- _Written request 1_
Using the Chapman text, answer each question briefly:
(a) In what city and month did the Jazz Band of America perform in 2014?
(b) For which festival does Chapman serve as Festival Director?
(c) What office did Chapman once hold in the Utah Unit of the International Association for Jazz Education?
- _Written request 2_
Retype the part of the Chapman text starting at "Additional Leadership Activities" and ending at "organization's Resource Team.".
- _Written request 3_
Rewrite the paragraph of the Chapman text beginning "Chapman currently serves on the Executive Board" as a bulleted list of his roles.

- _Text to read_
○ ○ ○

Jazz Band of America
In 2013, Chapman was appointed Director of the prestigious Jazz Band of America, an all-star jazz band consisting of the top high school jazz students from across the nation. The group performed at the Music for All National Festival in Indianapolis in March, 2014. Chapman joins a list of past directors and guest artists with the ensemble that include Wynton Marsalis, Patti Austin, Wayne Bergeron, Wycliffe Gordon, Dr. Lou Fischer, and Ndugu Chancler, among others.

Additional Leadership Activities
Chapman currently serves on the Executive Board of JazzSLC, presenters of the Salt Lake City Jazz at the Capitol Theatre Series. Additionally, Chapman serves as Festival Director for the Peaks Jazz Festival and the Artist Director for the Puerto Vallarta Jazz Festival. He was a past-president of the Utah Unit of the International Association for Jazz Education (IAJE) and a member of the organization's Resource Team.

○ ○ ○

- _Provided data_
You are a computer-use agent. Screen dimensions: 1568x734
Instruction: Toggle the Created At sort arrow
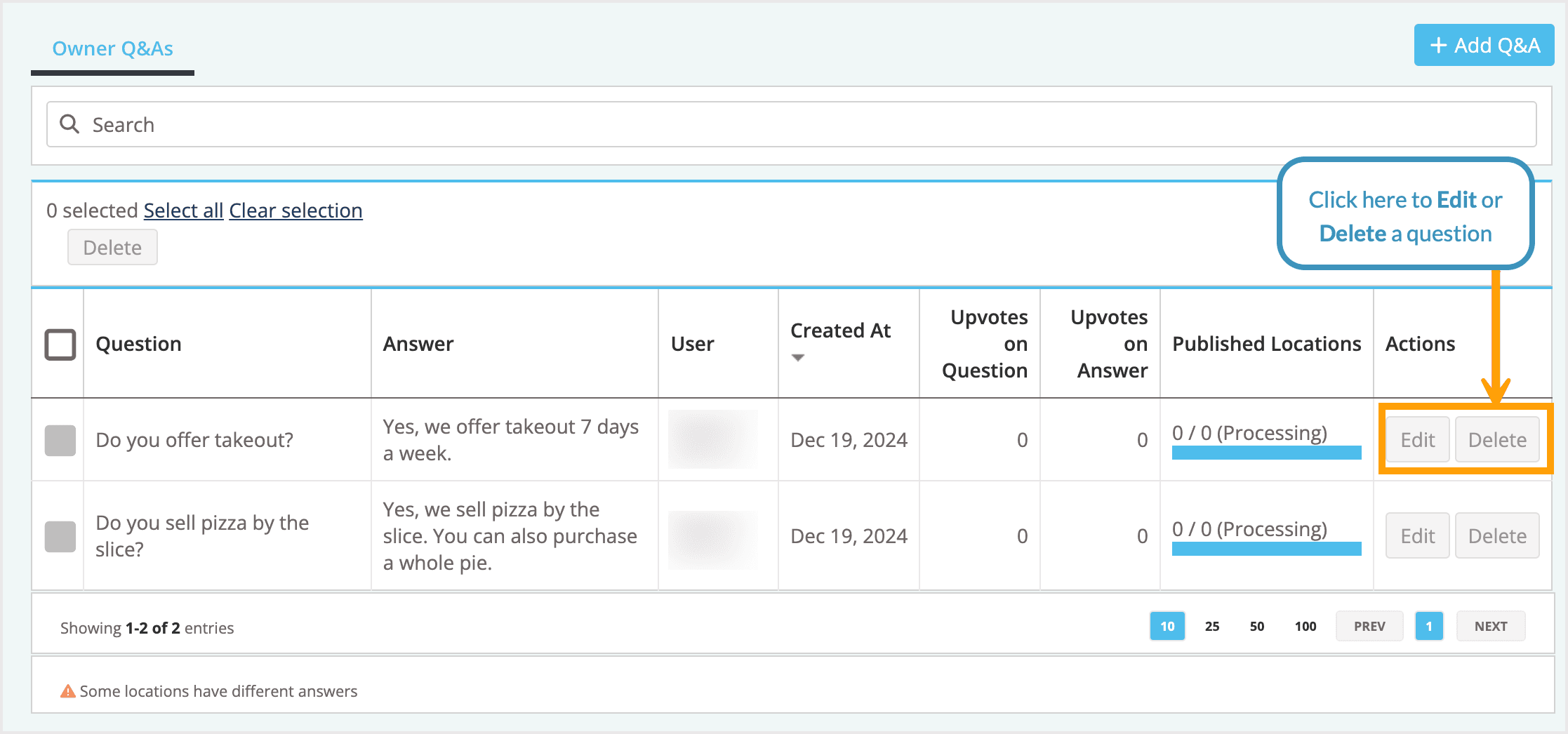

○ ○ ○

- _Response 1_
(a) Indianapolis, in March 2014
(b) The Peaks Jazz Festival
(c) Past-president

- _Response 2_
Additional Leadership Activities
Chapman currently serves on the Executive Board of JazzSLC, presenters of the Salt Lake City Jazz at the Capitol Theatre Series. Additionally, Chapman serves as Festival Director for the Peaks Jazz Festival and the Artist Director for the Puerto Vallarta Jazz Festival. He was a past-president of the Utah Unit of the International Association for Jazz Education (IAJE) and a member of the organization's Resource Team.

- _Response 3_
- Executive Board member of JazzSLC, presenters of the Salt Lake City Jazz at the Capitol Theatre Series
- Festival Director for the Peaks Jazz Festival
- Artist Director for the Puerto Vallarta Jazz Festival
- Past-president of the Utah Unit of the International Association for Jazz Education (IAJE)
- Past member of the IAJE Resource Team